* WORK REQUIRED
The answer must consist of every line below that holds the word "Task".

* GIVEN DATA

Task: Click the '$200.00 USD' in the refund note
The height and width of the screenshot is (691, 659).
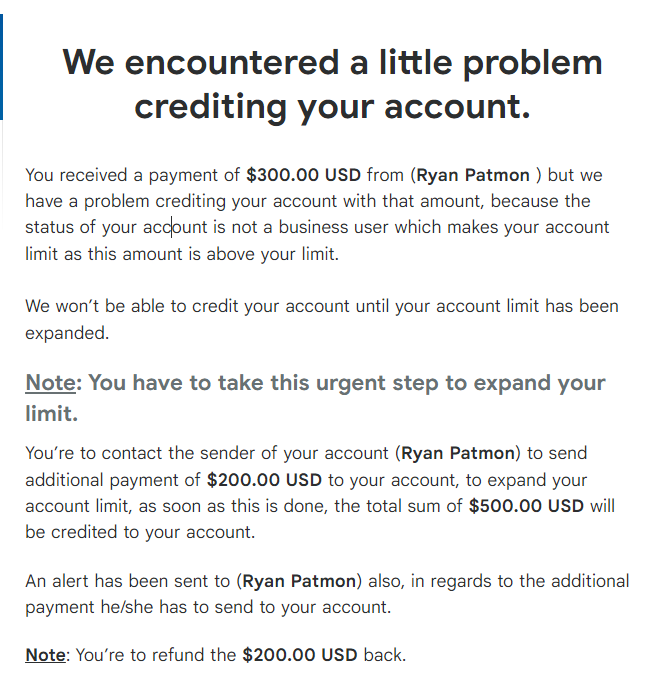Action: click(300, 655)
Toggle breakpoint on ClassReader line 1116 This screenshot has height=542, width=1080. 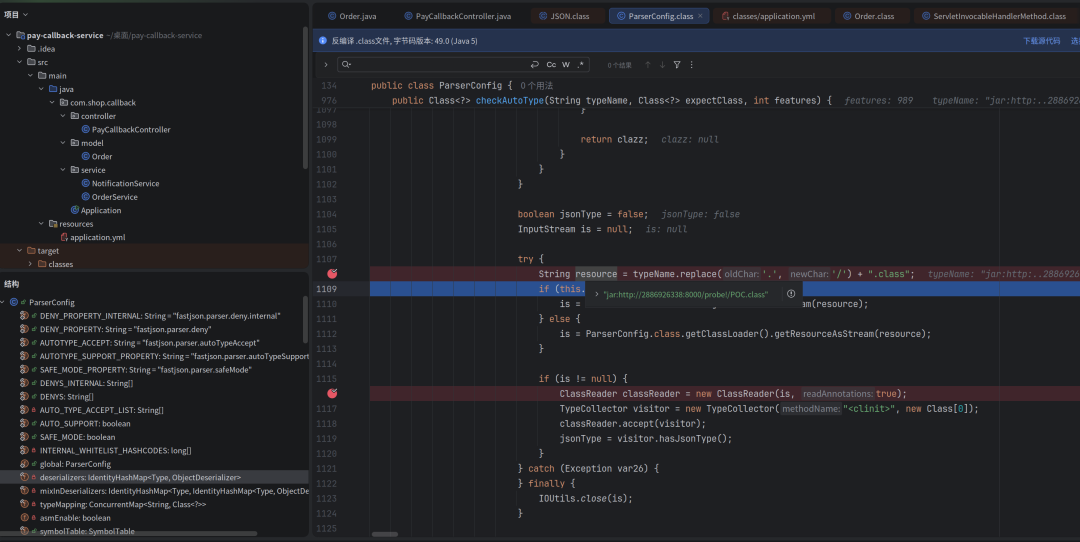(332, 393)
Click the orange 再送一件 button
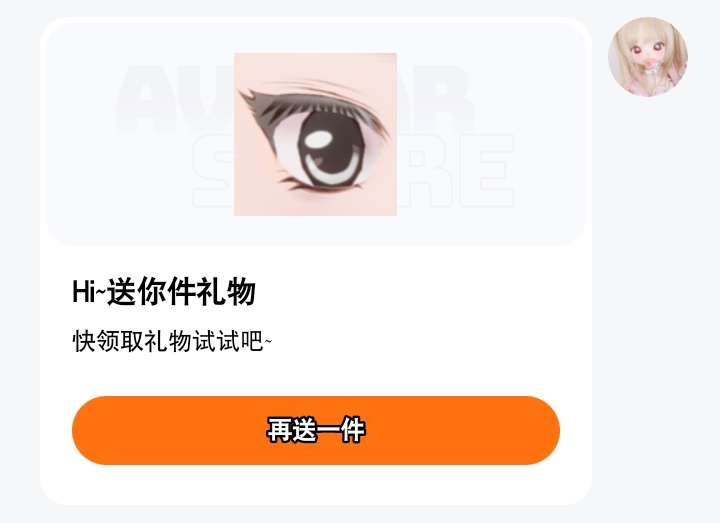The image size is (720, 523). click(x=316, y=430)
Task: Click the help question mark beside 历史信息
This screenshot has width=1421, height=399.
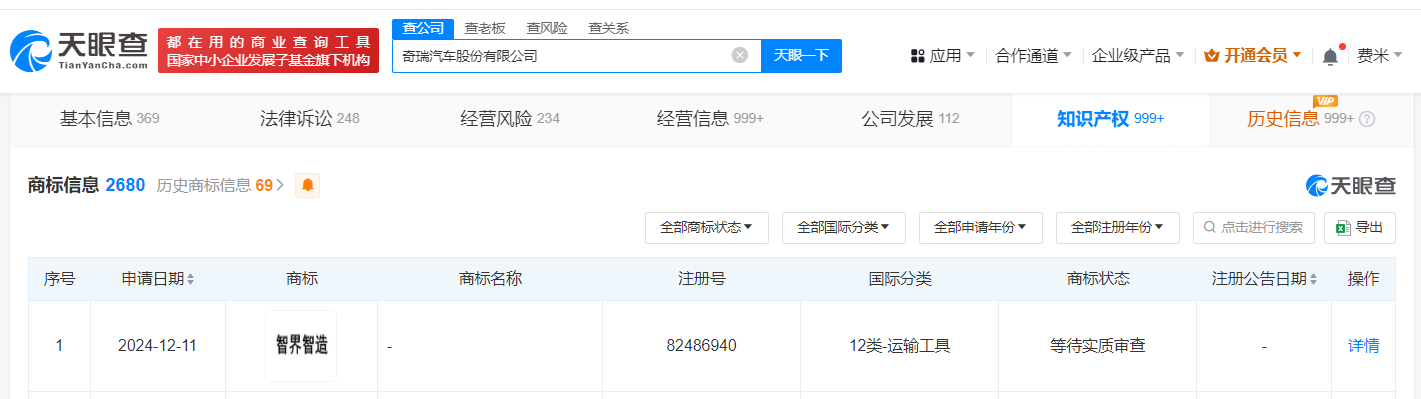Action: [x=1367, y=119]
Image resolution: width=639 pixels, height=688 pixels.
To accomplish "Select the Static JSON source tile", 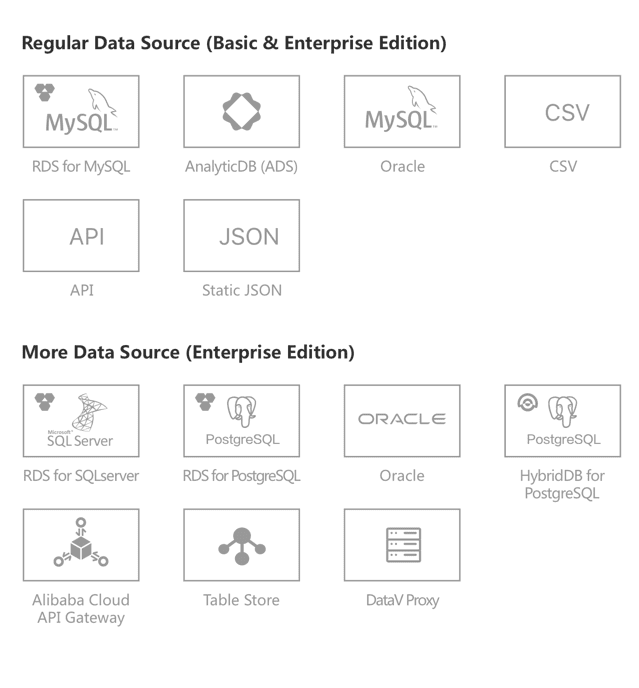I will 241,236.
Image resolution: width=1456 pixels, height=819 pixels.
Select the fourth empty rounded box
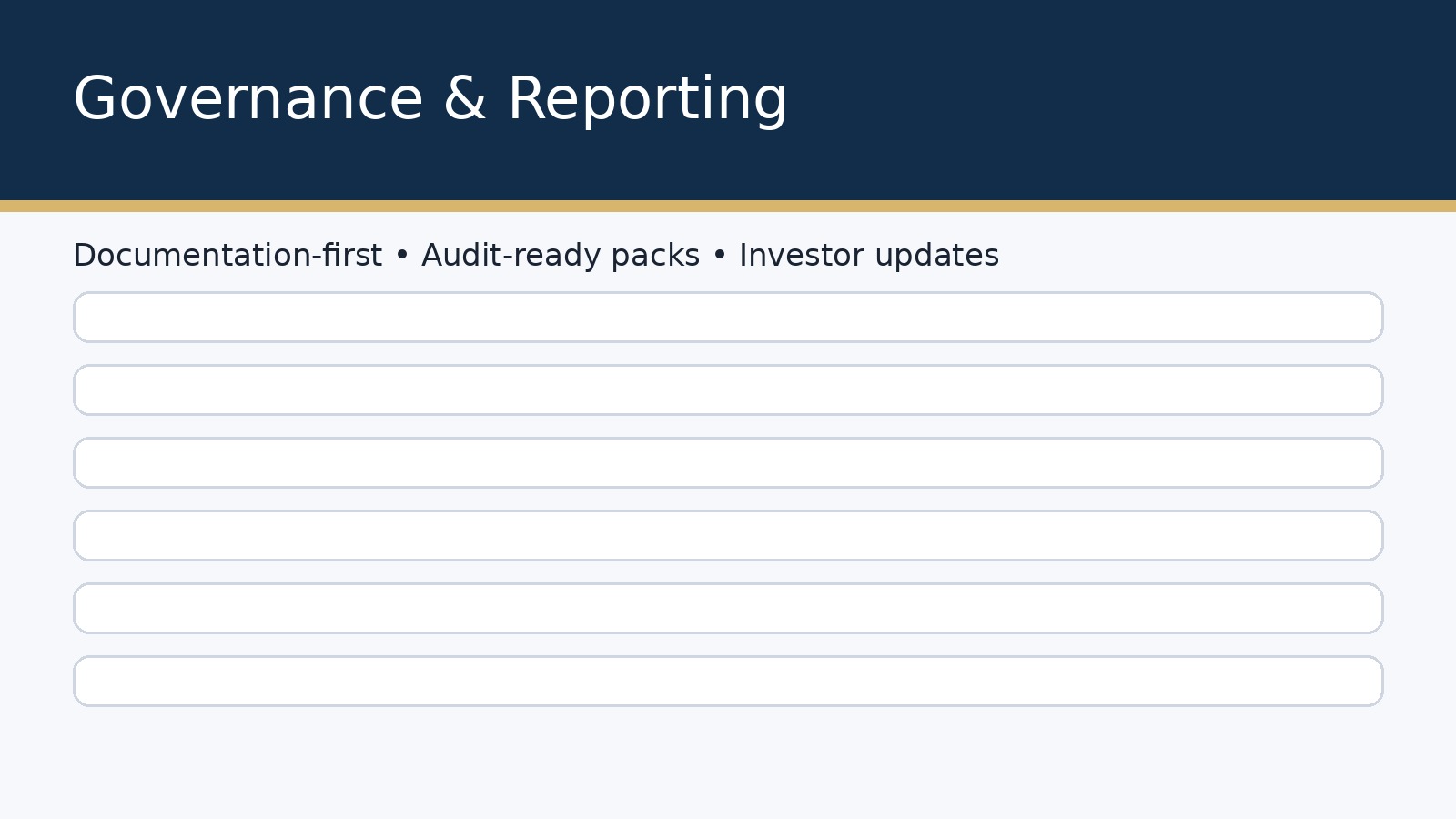[x=728, y=536]
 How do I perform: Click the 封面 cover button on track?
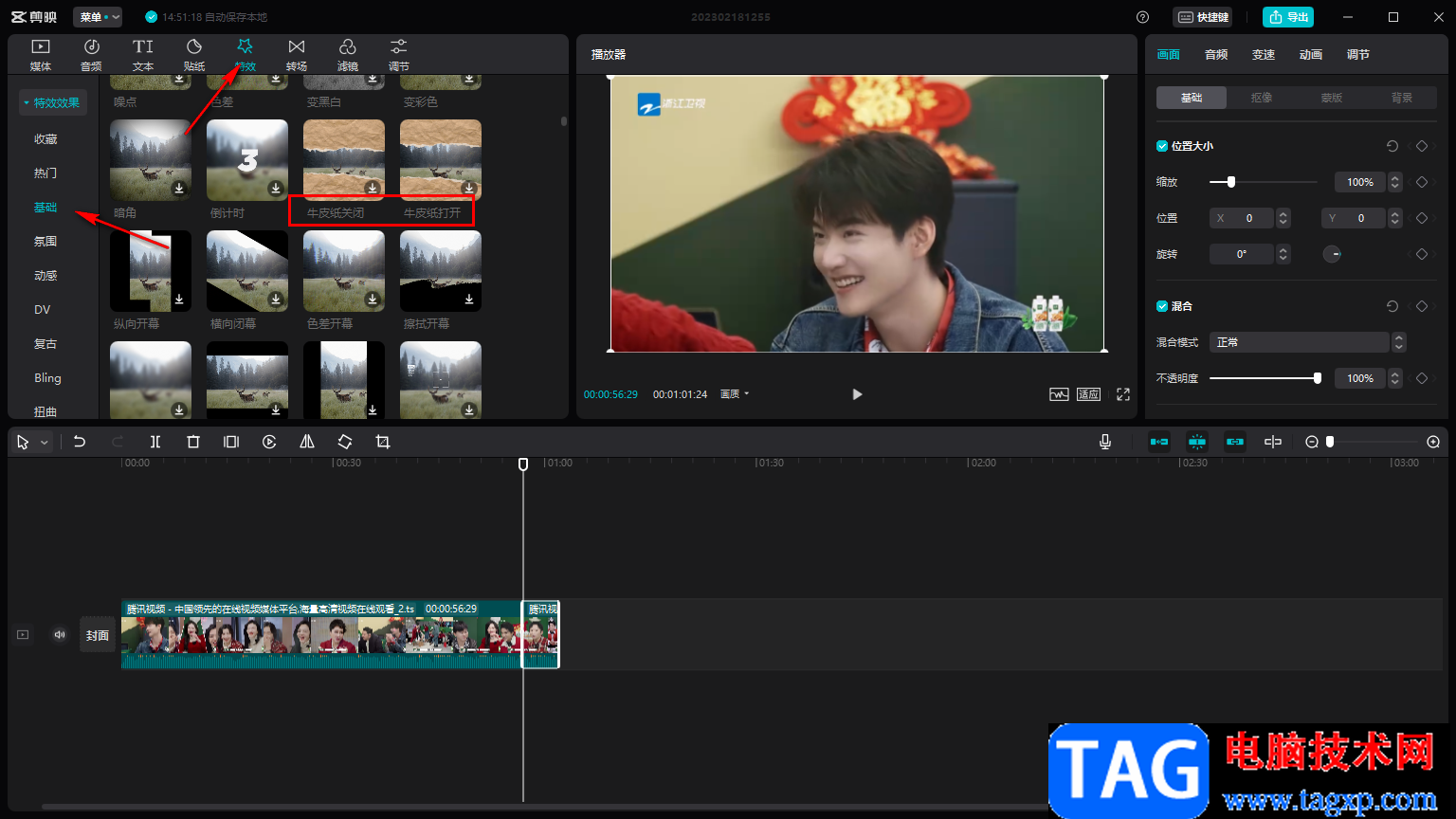click(98, 635)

* RESULT
Task: Click the '$200.00 USD' in the refund note
Task: Click the help question mark beside 历史信息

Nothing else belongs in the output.